(TO DO) Carry on the review of the book Lincoln At Peoria below, picking up right after its last sentence.

BEGIN SUPPLIED TEXT

Friday, July 18, 2008

New Arrival---Getting Right With the Declaration of Independence: Lincoln's Peoria Speech

Lincoln At Peoria: The Turning Point, Lewis E. Lehrman, Stackpole Books, 412 pp., index, illustrations, maps, notes, bibliography, chronology, 2008, $29.95.

CWL: Lincoln's Gettysburg Address, Second Inaugural, and Cooper Union Address have received new attention in the past several years. Harold Holzer recovered a close approximation of the actual words of the Lincoln-Douglas debates from the October 1858 newspapers in 1993. In 2008 two Lincoln/Douglas books have recently appeared: Lincoln and Douglas: The Debates that Defined America by Allen C. Guelzo and The Long Pursuit: Abraham Lincoln's Thirty-Year Struggle with Stephen Douglas For The Heart And Soul Of America by Roy Morris Jr. The battle between Stephen Douglas and Abraham Lincoln, as the current books remind us, was not limited to the seven famous debates. Lincoln's Peoria speech was delivered four years before, almost to the day of the last of the Lincoln-Douglas debates in October 1858. On first look, Lehrman's book has a crisp, sharp narrative style and is closely referenced. The author places the speech in the context of Lincoln's career and references it to other historians' considerations of Lincoln's life and work. Organized into nine chapters, each with four to seven sections, Lincoln At Peoria: The Turning Point encourages the reader to dip into the book then reflect on the argument. Lehrmans' book is accessible to readers ranging from Lincoln buffs to the those with advanced degrees; Stackpole Publishing has issued a nice edition in an enjoyable font style and size with a binding that is supple and easy to hold.

END SUPPLIED TEXT
BEGIN MATERIAL

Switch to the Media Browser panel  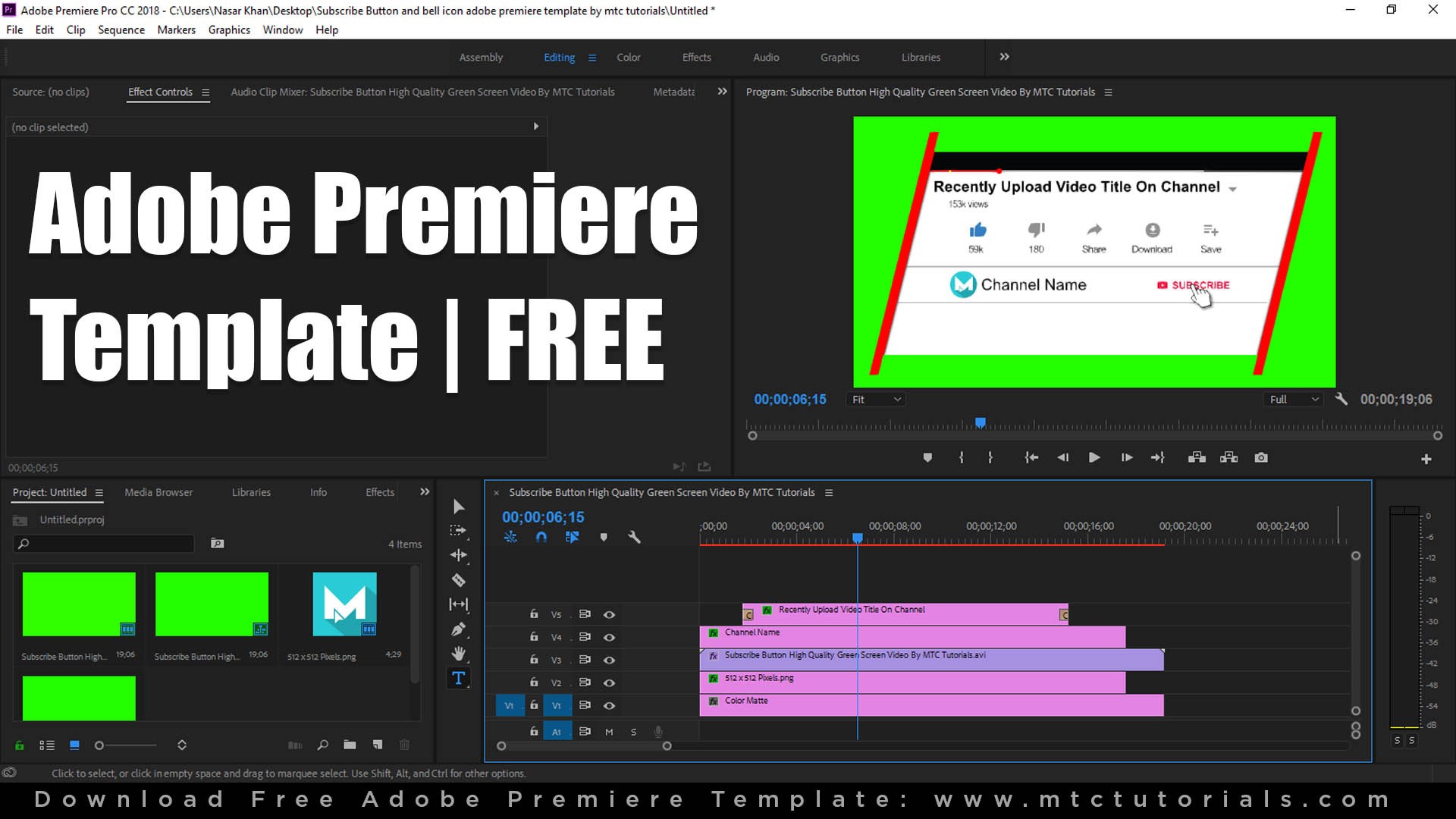[x=158, y=492]
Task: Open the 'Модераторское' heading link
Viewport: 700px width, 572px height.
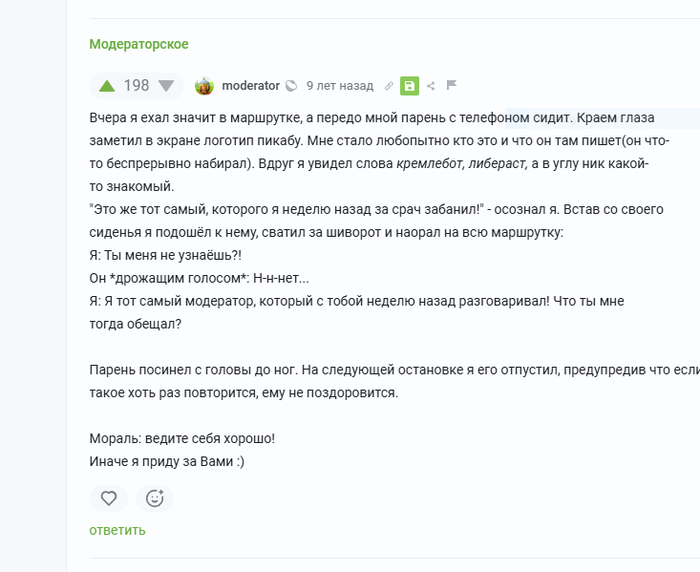Action: click(x=139, y=44)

END MATERIAL

(WRITTEN RESPONSE)
From the Publisher: Lincoln at Peoria: The Turning Point explains how Lincoln's speech at Peoria on October 16, 1854 was the turning point in the development of his antislavery campaign and his political career and thought. Here, Lincoln detailed his opposition to slavery's extension and his determination to defend America s Founding document from those who denied that the Declaration of Independence applied to black Americans.

Students of Abraham Lincoln know the canon of his major speeches from his Lyceum Speech of 1838 to his final remarks delivered from a White House window, days before he was murdered in 1865. Less well-known are the two extraordinary speeches given at Springfield and Peoria two weeks apart in 1854. They marked Mr. Lincolns reentry into the politics of Illinois and, as he could not know, his preparation for the Presidency in 1861. These Lincoln addresses catapulted him into the debates over slavery which dominated Illinois and national politics for the rest of the decade. Lincoln delivered the substance of these arguments several times certainly in Springfield on October 4, 1854, for which there are only press reports. A longer version came twelve days later in Peoria. To understand President Abraham Lincoln, one must understand the Peoria speech of October 16, 1854. It forms the foundation of his politics and principles, in the 1850s and in his Presidency.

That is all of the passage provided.